His second reason was strategic. Ayutthaya was easily accessible to invading forces by both land and river. Thonburi, by contrast, was easier to defend, closer to the sea, and already home to a well-established Chinese trading community. T
his provided an important foundation for restoring rice supplies and reviving the economy through the maritime trade networks that Taksin already knew well.
There was also a political reason. Thai historian Nidhi Eoseewong argued in Pen and Sail: Literature and History in Early Bangkok (1984) that key positions in Taksin's new court were filled largely by his own followers, many of whom came from Chinese merchant backgrounds, rather than by surviving nobles from Ayutthaya. Establishing a new capital also meant breaking the political continuity of the old aristocracy.

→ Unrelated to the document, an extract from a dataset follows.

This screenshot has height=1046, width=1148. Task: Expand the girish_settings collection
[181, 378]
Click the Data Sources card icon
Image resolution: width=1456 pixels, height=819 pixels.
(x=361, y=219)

The King Who Dismantled What Remained
Taksin ruled for only 15 years before being overthrown in 1782 by one of his own generals, Phraya Chakri, who came from the old Ayutthayan aristocracy. Phraya Chakri then ascended the throne as Rama I.
Yet even after power returned to the old nobility, the capital was not moved back to Ayutthaya. Instead, Rama I founded Bangkok directly across the river from Thonburi.
He went even further by ordering bricks from Ayutthaya's fortifications and city walls, rather than its temples, to be transported by barge along the Chao Phraya River. The materials were used to construct Bangkok's city walls and the Grand Palace in 1783.
Historical accounts suggest that the workers avoided dismantling temple structures. They removed bricks only from the city's fortifications, walls, and royal palace. The distinction suggests that the demolition targeted the symbols of the old kingdom's political authority rather than its religious sites.
The remains of Ayutthaya's royal palace were eventually demolished completely by the successors of the very kingdom that had once ruled from it.
A City of Ruins for Nearly a Century
According to a 2019 study by Thai historian Nichapa Thichakornsakul, published in the Journal of the Thai Khadi Research Institute, Bangkok's elite viewed Ayutthaya largely as a ruined city throughout the reigns of Rama I to Rama III.
Only a handful of temples, including Wat Suwandararam and Wat Na Phra Meru, received limited repairs as part of Buddhist merit-making practices.
More substantial restoration efforts, including work at Wat Chumphonnikayaram and Chandrakasem Palace, did not begin until the reign of Rama IV, nearly a century after the city's fall in 1767.
The motivation was not primarily to honor the past. Instead, growing pressure from Western colonial powers prompted Siam to demonstrate the grandeur of its own history.